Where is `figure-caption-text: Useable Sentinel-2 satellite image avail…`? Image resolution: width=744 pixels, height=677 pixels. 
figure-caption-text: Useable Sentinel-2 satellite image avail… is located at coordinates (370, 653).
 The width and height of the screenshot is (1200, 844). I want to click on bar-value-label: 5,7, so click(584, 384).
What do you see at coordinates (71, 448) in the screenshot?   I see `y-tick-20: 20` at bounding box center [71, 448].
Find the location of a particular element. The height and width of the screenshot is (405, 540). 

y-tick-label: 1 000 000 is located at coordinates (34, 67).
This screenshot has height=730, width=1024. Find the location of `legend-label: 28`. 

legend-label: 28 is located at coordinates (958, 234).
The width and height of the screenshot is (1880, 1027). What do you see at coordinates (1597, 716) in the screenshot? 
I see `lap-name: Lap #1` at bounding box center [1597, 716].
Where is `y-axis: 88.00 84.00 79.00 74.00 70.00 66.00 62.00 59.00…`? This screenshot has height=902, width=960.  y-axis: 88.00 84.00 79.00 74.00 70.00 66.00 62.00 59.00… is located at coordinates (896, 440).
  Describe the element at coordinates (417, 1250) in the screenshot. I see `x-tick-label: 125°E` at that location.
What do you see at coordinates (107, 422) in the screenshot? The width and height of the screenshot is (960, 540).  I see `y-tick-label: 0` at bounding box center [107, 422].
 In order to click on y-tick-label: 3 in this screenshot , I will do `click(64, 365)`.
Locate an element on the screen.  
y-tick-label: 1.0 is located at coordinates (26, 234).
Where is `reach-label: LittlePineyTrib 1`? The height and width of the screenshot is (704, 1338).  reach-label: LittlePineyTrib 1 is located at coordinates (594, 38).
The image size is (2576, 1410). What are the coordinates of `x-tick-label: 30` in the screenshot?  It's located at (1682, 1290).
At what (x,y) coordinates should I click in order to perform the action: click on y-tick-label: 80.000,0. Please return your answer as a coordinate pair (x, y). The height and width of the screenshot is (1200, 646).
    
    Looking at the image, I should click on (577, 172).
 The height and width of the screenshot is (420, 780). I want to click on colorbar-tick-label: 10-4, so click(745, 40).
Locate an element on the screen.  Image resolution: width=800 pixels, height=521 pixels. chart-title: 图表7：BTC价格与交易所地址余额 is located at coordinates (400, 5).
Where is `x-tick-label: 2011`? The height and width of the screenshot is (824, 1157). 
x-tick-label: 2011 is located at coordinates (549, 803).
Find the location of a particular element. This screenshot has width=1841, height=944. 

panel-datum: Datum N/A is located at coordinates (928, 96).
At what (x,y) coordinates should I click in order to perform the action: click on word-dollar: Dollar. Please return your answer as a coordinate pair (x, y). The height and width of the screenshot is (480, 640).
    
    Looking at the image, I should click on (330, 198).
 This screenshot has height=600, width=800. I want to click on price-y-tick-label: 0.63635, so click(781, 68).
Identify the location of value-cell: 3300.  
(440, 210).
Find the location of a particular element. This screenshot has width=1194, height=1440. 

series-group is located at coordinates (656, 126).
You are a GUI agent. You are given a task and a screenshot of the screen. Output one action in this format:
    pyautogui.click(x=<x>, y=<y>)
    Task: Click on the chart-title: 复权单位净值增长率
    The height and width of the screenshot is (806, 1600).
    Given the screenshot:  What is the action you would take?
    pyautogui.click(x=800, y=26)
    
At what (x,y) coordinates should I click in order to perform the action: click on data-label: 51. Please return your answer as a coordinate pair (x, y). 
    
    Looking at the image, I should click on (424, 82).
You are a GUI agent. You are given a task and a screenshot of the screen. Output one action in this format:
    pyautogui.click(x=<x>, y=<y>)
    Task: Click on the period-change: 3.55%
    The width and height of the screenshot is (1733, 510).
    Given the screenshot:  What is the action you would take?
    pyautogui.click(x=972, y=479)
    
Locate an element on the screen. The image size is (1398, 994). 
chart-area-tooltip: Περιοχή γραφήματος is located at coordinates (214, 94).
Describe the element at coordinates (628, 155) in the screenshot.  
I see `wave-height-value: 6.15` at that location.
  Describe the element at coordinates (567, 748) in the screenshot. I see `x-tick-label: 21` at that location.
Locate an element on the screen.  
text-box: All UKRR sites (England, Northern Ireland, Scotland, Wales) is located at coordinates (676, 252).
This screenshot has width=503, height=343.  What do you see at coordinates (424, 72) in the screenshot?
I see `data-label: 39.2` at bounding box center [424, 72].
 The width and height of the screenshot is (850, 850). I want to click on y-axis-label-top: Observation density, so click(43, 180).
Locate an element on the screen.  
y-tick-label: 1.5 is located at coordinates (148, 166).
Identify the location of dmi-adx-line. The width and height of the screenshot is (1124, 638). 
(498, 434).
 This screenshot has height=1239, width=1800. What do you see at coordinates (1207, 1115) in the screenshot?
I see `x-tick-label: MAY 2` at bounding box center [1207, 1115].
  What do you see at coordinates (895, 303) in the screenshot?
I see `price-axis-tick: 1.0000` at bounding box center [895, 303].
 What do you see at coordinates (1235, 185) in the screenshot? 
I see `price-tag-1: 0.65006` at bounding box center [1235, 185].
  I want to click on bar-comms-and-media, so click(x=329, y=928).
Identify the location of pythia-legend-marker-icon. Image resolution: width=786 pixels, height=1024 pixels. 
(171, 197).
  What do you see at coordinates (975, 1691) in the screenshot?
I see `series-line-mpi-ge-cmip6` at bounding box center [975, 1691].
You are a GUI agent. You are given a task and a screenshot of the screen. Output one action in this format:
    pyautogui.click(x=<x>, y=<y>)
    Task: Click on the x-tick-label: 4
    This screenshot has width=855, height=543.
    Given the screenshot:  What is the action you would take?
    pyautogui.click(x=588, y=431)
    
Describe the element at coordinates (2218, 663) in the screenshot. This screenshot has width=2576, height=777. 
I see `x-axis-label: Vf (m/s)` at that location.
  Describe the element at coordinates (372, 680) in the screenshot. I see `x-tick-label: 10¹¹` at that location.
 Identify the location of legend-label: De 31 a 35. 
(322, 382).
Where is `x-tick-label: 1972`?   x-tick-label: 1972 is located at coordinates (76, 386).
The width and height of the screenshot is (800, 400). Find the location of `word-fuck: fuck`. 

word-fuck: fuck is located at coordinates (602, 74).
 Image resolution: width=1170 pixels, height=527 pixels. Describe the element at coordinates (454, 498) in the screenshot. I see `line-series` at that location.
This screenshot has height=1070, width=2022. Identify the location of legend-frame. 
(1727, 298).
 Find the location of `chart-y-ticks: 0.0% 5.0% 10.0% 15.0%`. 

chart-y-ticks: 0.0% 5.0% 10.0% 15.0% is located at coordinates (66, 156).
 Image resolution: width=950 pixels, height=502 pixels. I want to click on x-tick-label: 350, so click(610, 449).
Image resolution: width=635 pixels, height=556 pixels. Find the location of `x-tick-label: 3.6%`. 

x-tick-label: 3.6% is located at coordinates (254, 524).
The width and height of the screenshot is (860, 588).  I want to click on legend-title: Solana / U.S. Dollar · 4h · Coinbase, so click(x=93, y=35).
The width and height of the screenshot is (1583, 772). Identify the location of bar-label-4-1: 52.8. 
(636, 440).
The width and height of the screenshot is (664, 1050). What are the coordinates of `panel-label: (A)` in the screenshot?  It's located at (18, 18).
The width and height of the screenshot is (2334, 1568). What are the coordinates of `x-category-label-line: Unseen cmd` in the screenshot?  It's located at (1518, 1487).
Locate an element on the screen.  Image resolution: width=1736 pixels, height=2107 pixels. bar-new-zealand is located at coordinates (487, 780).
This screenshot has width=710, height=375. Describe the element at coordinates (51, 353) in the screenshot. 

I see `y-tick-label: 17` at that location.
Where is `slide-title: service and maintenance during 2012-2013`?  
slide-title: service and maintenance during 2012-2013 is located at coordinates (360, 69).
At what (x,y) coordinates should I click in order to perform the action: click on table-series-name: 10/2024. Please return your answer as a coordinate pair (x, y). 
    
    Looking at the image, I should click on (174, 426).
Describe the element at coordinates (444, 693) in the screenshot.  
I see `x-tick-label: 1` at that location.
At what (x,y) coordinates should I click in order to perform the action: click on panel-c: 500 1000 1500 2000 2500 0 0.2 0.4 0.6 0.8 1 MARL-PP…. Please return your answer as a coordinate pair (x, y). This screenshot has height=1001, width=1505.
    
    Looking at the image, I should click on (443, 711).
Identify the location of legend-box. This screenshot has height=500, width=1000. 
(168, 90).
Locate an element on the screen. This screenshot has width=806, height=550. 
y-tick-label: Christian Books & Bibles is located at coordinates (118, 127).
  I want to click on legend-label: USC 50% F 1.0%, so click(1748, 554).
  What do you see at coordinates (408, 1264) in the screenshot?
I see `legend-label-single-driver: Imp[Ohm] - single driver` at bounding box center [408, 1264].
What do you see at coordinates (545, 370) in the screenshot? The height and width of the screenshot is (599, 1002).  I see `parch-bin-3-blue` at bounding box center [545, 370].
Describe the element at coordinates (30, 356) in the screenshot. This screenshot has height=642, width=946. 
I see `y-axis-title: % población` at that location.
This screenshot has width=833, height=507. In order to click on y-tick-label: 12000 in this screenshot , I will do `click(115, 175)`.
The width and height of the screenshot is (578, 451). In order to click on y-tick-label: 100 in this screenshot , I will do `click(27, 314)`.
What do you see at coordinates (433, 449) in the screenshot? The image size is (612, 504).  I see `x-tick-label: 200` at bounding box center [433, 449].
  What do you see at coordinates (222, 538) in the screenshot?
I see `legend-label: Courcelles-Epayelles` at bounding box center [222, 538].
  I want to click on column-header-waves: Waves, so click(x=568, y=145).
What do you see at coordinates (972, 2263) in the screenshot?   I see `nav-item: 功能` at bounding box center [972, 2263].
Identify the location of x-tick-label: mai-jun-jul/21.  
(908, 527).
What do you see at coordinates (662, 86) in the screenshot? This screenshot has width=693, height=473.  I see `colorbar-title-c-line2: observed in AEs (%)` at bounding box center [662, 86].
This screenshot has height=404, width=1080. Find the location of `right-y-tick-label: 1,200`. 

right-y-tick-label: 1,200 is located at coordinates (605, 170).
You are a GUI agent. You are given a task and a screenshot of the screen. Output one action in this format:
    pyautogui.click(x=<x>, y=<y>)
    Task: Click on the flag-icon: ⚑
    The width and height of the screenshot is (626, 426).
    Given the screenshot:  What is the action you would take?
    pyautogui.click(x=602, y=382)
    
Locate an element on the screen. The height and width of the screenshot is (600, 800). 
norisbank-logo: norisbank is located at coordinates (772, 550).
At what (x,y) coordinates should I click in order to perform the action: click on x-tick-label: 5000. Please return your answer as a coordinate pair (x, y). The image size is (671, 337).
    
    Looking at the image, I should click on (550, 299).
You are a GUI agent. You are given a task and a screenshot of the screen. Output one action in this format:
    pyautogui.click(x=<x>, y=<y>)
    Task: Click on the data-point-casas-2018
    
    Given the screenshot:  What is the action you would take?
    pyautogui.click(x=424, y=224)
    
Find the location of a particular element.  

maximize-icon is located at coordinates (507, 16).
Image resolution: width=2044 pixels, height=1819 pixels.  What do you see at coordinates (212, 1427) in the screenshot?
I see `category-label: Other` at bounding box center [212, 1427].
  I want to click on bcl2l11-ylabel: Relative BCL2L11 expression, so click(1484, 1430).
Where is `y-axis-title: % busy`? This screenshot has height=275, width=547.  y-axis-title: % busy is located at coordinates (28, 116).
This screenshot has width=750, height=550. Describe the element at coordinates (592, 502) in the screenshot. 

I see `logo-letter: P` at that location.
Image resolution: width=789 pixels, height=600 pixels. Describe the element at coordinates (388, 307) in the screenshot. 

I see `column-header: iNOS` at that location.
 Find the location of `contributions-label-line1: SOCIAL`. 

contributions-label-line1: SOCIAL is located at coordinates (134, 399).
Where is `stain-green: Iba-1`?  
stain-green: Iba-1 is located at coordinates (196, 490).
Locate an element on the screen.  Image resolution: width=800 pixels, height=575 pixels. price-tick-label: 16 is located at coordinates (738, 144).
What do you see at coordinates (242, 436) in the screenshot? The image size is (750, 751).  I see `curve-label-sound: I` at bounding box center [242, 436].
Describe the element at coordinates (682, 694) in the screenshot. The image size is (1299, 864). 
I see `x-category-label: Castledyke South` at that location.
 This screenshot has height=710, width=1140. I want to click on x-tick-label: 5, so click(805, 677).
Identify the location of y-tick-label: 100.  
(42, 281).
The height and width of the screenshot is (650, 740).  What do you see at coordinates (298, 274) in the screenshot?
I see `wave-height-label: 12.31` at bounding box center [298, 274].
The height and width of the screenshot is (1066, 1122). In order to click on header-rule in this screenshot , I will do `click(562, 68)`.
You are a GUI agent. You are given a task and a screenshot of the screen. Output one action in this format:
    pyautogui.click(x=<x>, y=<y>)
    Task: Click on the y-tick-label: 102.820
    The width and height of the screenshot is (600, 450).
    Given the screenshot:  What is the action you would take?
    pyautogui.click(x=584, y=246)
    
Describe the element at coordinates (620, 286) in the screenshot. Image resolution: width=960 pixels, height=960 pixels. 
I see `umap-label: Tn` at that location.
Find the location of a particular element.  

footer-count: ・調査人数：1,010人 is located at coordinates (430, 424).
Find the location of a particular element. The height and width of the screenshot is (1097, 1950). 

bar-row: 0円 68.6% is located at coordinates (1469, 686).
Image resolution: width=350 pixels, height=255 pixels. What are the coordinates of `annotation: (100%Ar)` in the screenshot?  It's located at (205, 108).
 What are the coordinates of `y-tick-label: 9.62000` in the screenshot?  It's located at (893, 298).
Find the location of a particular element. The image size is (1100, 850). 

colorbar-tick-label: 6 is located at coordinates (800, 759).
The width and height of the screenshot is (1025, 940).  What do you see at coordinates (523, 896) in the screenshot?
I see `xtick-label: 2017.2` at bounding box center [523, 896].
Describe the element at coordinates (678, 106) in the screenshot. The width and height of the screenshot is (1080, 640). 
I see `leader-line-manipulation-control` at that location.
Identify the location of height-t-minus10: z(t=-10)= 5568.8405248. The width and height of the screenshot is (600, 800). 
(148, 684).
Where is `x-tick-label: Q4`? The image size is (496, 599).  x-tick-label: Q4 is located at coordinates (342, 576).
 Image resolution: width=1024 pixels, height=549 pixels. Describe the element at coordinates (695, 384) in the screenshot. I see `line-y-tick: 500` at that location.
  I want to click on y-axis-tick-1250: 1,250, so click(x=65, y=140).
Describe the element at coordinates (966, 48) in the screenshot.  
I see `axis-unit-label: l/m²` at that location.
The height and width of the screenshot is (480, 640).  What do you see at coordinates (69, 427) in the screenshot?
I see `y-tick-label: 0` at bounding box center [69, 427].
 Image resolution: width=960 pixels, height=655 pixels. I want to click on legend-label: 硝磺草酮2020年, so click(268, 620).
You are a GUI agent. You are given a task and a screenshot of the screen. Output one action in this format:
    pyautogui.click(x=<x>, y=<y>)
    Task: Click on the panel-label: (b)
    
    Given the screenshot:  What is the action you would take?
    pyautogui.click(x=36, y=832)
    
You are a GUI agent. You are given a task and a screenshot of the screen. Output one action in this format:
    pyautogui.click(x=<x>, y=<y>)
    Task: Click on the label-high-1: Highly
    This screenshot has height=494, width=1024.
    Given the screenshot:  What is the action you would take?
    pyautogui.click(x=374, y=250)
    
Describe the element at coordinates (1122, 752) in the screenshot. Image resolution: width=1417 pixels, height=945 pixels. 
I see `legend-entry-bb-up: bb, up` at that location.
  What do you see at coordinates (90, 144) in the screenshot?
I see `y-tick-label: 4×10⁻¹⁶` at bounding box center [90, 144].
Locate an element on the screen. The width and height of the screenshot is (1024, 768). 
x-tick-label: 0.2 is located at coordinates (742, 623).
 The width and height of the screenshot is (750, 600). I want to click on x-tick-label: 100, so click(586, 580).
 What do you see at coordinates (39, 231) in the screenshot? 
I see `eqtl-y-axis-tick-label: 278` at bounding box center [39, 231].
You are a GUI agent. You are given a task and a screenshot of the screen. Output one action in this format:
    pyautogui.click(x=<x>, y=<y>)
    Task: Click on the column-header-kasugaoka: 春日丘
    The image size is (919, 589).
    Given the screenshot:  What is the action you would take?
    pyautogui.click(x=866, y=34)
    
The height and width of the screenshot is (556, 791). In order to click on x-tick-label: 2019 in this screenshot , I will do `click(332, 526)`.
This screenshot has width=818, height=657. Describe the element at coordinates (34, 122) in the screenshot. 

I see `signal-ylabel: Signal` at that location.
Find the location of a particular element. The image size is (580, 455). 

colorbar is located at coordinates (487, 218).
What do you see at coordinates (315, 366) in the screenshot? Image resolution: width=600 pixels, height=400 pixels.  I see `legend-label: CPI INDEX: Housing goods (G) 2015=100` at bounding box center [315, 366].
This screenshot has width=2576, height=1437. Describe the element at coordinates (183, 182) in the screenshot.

__EXERCISE INSTRUCTIONS__
Reproduce the material above verbatim, from the line with "What do you see at coordinates (972, 2263)" to the line with "right-y-tick-label: 1,200 is", including both of those lines.

__RESPONSE TO THE TASK__
What do you see at coordinates (972, 2263) in the screenshot?   I see `nav-item: 功能` at bounding box center [972, 2263].
Identify the location of x-tick-label: mai-jun-jul/21.  
(908, 527).
What do you see at coordinates (662, 86) in the screenshot? This screenshot has width=693, height=473.  I see `colorbar-title-c-line2: observed in AEs (%)` at bounding box center [662, 86].
This screenshot has height=404, width=1080. Find the location of `right-y-tick-label: 1,200`. 

right-y-tick-label: 1,200 is located at coordinates (605, 170).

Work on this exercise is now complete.